What is in a weather station?

A weather station is an instrument that measures the atmospheric conditions. It can be used to measure temperature, pressure and humidity. The most common type of weather stations are those with a barometer sensor.

These instruments have been around for many years but they were not very accurate until recently when new technologies came into play. Today's weather stations use sensors such as thermistors or silicon-based resistors which provide much more accuracy than older technology. They also include other features like wind speed/directional sensing, rain gauge, lightning detector, solar radiation detectors etc.

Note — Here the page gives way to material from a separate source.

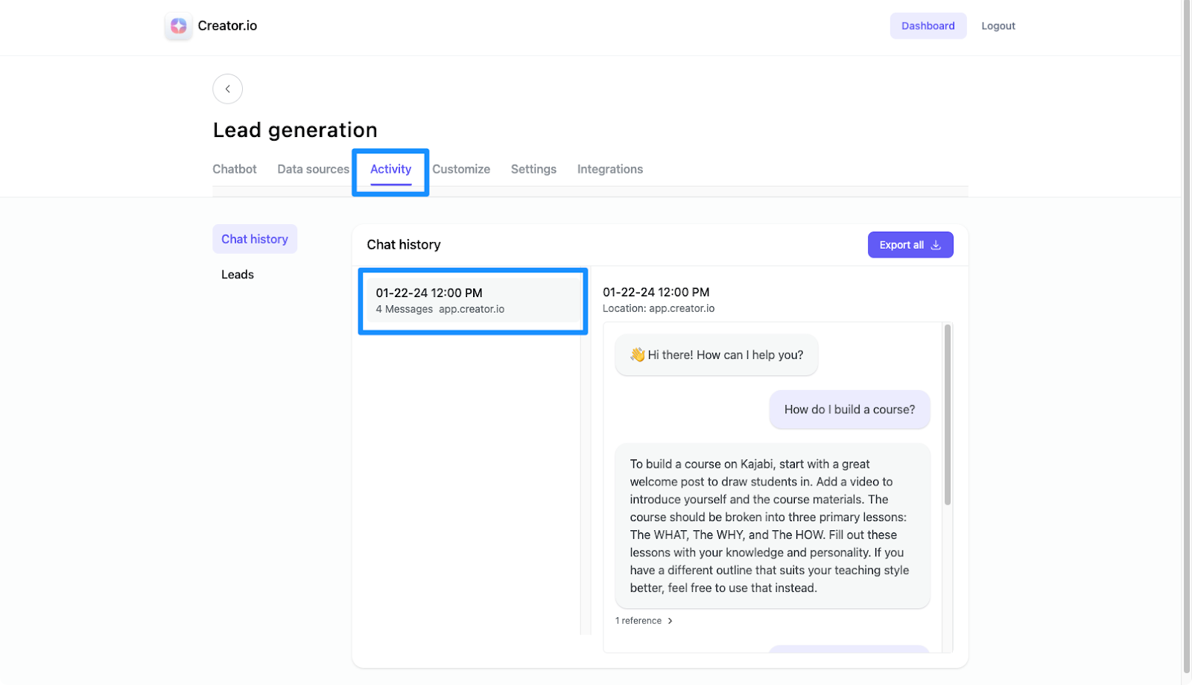Click the waving hand greeting message
This screenshot has height=685, width=1192.
point(716,355)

The Weather station come in different sizes from small handheld weather station to large fixed installations on buildings. Some even combine several functions. For example, there are some models that contain both a barometric sensor and a hygrometer. This means you get two measurements at once!

Weather Station Types

There are three main types of weather stations available today. Each has its own advantages and disadvantages. All these devices work by measuring one or more parameters within their environment. There are four basic categorie s of weather stations; Barometers, Hygrometers, Thermometers and Humidity Sensors. A fifth category would be Rain Gauges. However, this article will focus only on the first three categories.

Barometrics - Pressure Sensing Devices

The simplest form of weather station is the barometric device. In fact it is probably the oldest form of weather station still being manufactured today. These devices consist of a sealed container where air pressure changes due to variations in atmospheric conditions. 

Inside the container is a sensitive mechanism called a "barometer" which detects any change in pressure inside the chamber. When the outside atmosphere becomes too cold or dry, the pressure drops causing the liquid contained in the barometer to expand. 

As the pressure increases again, so does the volume of the liquid. By comparing the difference between the initial reading and final reading, we can determine how much water vapor was present in the surrounding atmosphere. If the amount of moisture is high then the relative humidity is low. Conversely if the amount of moisture is low then the relative humidity is high.

The advantage of using a barometer is that it requires no power source. Therefore it works well outdoors without needing batteries. Also because it uses a simple mechanical system, it is easy to build and maintain. On the downside however, it cannot detect precipitation directly. Instead it must rely upon indirect methods such as observing cloud cover or detecting rainfall through a separate rain gauge. 

Another disadvantage is that it cannot accurately measure absolute pressures below about 10 mb. Below this level, the effect of gravity causes the column of mercury to rise slightly above zero degrees Celsius. Thus readings taken near sea level may show temperatures higher than expected.

 

Hygrometries - Moisture Sensing Devices

Another popular method of determining atmospheric conditions is to measure the amount of moisture in the air. The most common way of doing this is with an electronic hygroscope. An electronic hygroscope consists of a glass tube containing a solution of salt crystals. 

Salt solutions absorb moisture very quickly when exposed to humid air. So when moist air enters the tube, the crystal solution absorbs the moisture and expands. This expansion pushes up against a spring loaded piston. Once the piston reaches full extension, it triggers a switch which turns on an alarm circuit. At this point the user knows they have entered into a period of heavy dew formation.

A major drawback of this type of weather instrument is that it needs constant maintenance. It also tends to drift over time. To compensate for this problem manufacturers often include a calibration feature. They do this by adding a known quantity of water to the solution before each use. Then after every measurement, the user compares the new reading to the old one. Any differences indicate that the unit has drifted out of calibration.

 

Thermistors - Temperature Sensing Devices

Temperature sensing instruments are used to monitor temperature trends. Unlike other forms of monitoring, thermistors require electricity to operate. Their primary function is to sense heat energy emitted by objects like people, animals or machinery. 

Most thermistors are made of semi conductive material. Semiconductor materials conduct electrical current better under certain conditions. One condition is when electrons move freely across the surface of the material. When there is free movement of electrons, the material becomes hot. 

A second condition is when the material is heated from within. In these cases, the resistance increases due to increased electron mobility. Thermometer's can be placed inside a sealed container so that only heat escapes. As long as the outside environment remains at room temperature, the internal temperature will remain steady. However once the external temperature rises, the internal temperature begins to increase until equilibrium is reached.

 

Temperature sensors come in two basic types: 

1. Resistive 

2. Capacitive. 

Resistive devices consist of wires wound around a ceramic core. Capacitance devices work much like a capacitor except instead of having metal plates separated by insulating material, they contain a dielectric layer between two electrodes. Both types of sensor respond differently to changes in ambient temperature. 

For example, a resistor experiences a change in voltage proportional to its own temperature. But a capacitor does not experience any direct relationship between voltage and temperature. Rather, it responds more strongly to changes in pressure. Because of their different responses to temperature variations, both types of device can be combined to form multi-function units. These combine the functions of both types of sensor.